Varietas Delectat: Exploring Natural Variations in Nitrogen-Fixing Symbiosis Research
- PMID: 35481136
- PMCID: PMC9037385
- DOI: 10.3389/fpls.2022.856187
Varietas Delectat: Exploring Natural Variations in Nitrogen-Fixing Symbiosis Research
Abstract
The nitrogen-fixing symbiosis between leguminous plants and soil bacteria collectively called rhizobia plays an important role in the global nitrogen cycle and is an essential component of sustainable agriculture. Genetic determinants directing the development and functioning of the interaction have been identified with the help of a very limited number of model plants and bacterial strains. Most of the information obtained from the study of model systems could be validated on crop plants and their partners. The investigation of soybean cultivars and different rhizobia, however, has revealed the existence of ineffective interactions between otherwise effective partners that resemble gene-for-gene interactions described for pathogenic systems. Since then, incompatible interactions between natural isolates of model plants, called ecotypes, and different bacterial partner strains have been reported. Moreover, diverse phenotypes of both bacterial mutants on different host plants and plant mutants with different bacterial strains have been described. Identification of the genetic factors behind the phenotypic differences did already and will reveal novel functions of known genes/proteins, the role of certain proteins in some interactions, and the fine regulation of the steps during nodule development.

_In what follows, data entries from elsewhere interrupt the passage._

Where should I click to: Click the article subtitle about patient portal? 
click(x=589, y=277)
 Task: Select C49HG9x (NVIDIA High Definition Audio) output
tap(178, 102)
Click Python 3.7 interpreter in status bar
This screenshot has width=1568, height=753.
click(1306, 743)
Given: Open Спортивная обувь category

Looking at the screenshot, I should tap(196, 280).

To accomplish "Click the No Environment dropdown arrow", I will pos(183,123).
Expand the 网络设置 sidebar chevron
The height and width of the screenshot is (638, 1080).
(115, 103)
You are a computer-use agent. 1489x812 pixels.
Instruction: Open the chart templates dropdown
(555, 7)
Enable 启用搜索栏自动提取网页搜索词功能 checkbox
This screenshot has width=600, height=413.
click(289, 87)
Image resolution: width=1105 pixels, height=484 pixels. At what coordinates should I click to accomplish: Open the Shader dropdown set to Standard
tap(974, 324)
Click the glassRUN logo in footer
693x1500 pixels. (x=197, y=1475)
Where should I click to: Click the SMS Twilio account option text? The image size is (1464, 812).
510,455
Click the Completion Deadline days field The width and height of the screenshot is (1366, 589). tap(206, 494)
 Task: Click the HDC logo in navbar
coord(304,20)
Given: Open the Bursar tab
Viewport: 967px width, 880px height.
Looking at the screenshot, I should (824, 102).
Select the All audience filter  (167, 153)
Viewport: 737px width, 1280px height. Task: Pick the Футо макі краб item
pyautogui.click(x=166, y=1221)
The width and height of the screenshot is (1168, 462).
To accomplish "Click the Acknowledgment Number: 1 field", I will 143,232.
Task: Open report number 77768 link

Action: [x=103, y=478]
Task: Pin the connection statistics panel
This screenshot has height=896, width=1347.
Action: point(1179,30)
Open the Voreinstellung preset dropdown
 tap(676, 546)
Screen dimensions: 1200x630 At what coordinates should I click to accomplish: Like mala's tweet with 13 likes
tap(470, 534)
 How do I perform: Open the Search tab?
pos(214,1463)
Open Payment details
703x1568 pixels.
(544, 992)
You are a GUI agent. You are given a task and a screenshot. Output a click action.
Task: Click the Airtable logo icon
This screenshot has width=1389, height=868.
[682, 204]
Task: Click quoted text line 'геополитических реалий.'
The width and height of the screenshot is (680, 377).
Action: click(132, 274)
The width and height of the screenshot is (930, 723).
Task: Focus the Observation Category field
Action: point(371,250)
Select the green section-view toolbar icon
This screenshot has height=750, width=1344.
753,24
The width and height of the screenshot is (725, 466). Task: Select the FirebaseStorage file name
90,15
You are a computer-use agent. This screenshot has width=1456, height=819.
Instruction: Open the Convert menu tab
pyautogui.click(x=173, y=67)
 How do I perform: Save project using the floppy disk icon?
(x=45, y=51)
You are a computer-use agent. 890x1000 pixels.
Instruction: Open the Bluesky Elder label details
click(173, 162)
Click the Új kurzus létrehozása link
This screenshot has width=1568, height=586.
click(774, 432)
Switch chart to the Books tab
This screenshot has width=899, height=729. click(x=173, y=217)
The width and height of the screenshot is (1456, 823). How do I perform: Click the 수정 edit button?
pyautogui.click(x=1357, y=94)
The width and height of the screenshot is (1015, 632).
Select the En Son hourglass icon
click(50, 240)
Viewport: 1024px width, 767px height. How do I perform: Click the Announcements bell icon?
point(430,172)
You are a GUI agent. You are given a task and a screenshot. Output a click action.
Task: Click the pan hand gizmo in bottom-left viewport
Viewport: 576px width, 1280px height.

Keywords: legume ecotypes/cultivars; partner dependent mutation manifestation; rhizobium strains; symbiotic incompatibility; symbiotic nitrogen fixation.
Copyright © 2022 Wang, Balla, Kovács and Kereszt.
Conflict of interest statement
The authors declare that the research was conducted in the absence of any commercial or financial relationships that could be construed as a potential conflict of interest.